Он так долго молчит, что я уже думаю, разговор окончен. Но все же Олег продолжает:
– Дело не в государстве и пациентах. Во мне.
– А что с тобой не так?
– Хотел бы и я знать. Я не могу больше оперировать.
– Что-то со здоровьем?
– Нет. Я был женат когда-то. На Роминой матери. Он был ее сыном от первого брака, а я стал вторым. Как обычно, классическая история: медсестра, мать-одиночка и молодой хирург, приехавший в небольшой городок по целевому распределению. Мы были одной семьей из миллионов. Худо-бедно сводили концы с концами, взяли ипотеку, воспитывали ребенка, собирались расширяться и заводить общего. Однажды к нам привезли двух пьяных идиотов, устроивших поножовщину. Один был совсем плох, второй отделался царапинами. Жена работала в приемном покое.
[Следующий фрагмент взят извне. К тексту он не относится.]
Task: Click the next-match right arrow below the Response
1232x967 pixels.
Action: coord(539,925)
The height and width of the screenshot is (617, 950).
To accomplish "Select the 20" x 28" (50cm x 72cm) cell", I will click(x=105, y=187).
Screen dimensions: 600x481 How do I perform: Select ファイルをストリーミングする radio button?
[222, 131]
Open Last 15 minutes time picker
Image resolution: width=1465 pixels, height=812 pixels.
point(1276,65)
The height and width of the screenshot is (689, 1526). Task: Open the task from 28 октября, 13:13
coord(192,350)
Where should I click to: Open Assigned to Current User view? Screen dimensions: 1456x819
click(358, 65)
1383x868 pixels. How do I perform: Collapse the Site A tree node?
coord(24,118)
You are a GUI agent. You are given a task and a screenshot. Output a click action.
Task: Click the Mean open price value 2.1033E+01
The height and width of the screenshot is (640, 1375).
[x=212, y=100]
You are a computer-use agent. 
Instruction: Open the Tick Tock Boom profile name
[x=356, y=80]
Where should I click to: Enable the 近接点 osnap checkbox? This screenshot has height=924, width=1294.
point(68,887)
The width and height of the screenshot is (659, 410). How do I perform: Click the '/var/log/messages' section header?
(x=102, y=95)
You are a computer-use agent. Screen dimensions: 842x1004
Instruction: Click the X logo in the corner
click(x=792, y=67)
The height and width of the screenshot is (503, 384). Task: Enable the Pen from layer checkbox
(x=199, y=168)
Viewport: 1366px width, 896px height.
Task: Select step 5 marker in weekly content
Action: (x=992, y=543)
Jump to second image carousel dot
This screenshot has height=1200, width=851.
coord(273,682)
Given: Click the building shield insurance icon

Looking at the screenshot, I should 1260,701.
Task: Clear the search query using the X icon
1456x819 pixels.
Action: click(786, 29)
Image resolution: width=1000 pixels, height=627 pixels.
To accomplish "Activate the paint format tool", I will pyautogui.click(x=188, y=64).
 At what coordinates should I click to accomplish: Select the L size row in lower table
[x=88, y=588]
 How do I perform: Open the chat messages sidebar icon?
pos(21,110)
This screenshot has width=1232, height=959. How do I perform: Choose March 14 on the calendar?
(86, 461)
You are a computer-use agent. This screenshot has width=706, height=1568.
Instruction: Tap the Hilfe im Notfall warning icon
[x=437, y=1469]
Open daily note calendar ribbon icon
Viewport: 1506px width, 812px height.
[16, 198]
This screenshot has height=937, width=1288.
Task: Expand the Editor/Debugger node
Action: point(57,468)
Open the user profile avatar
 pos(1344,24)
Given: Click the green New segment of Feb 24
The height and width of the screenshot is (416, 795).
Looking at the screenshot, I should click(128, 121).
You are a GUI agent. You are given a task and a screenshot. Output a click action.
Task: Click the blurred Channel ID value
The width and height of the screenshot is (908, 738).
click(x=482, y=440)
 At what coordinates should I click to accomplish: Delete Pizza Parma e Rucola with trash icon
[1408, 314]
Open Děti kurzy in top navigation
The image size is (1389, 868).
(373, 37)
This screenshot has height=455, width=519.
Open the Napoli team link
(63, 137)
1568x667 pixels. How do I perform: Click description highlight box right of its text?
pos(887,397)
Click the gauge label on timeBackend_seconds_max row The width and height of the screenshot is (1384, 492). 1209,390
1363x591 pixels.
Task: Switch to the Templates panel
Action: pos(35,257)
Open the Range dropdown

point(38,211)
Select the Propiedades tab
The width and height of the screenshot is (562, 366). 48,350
Меня вызвали оперировать тяжелого, а пока оформляли второго, он снова словил белочку и порезал Машу. Несколько ножевых в живот, очень опасных.
Я поежилась. Никогда не слышала у Олега такого голоса: глухого, равнодушного, как у робота, выдающего заложенные программистом фразы.
– Приехали менты, увезли мразь в отделение. Вызвали второго хирурга. Мне пришлось выбирать. Или я оперирую того, кто тяжелее, алкаша и долбоеба с ножом, но Маша может не дожить. Либо я беру на стол жену, но нарушаю все мыслимые и немыслимые правила. Долбоеб с ножом гарантированно умирает, а я оперирую родственника, чего ни в какой вселенной случаться не должно.
Он достает из кармана сигарету и затягивается, задумчиво глядя на воду.
– Я выбрал жену. Понял, что не смогу оперировать, не зная, что с ней там. Мне не было жалко бухую тварь, но я знал, что поступаю неправильно. Что мне нельзя больше называть себя врачом.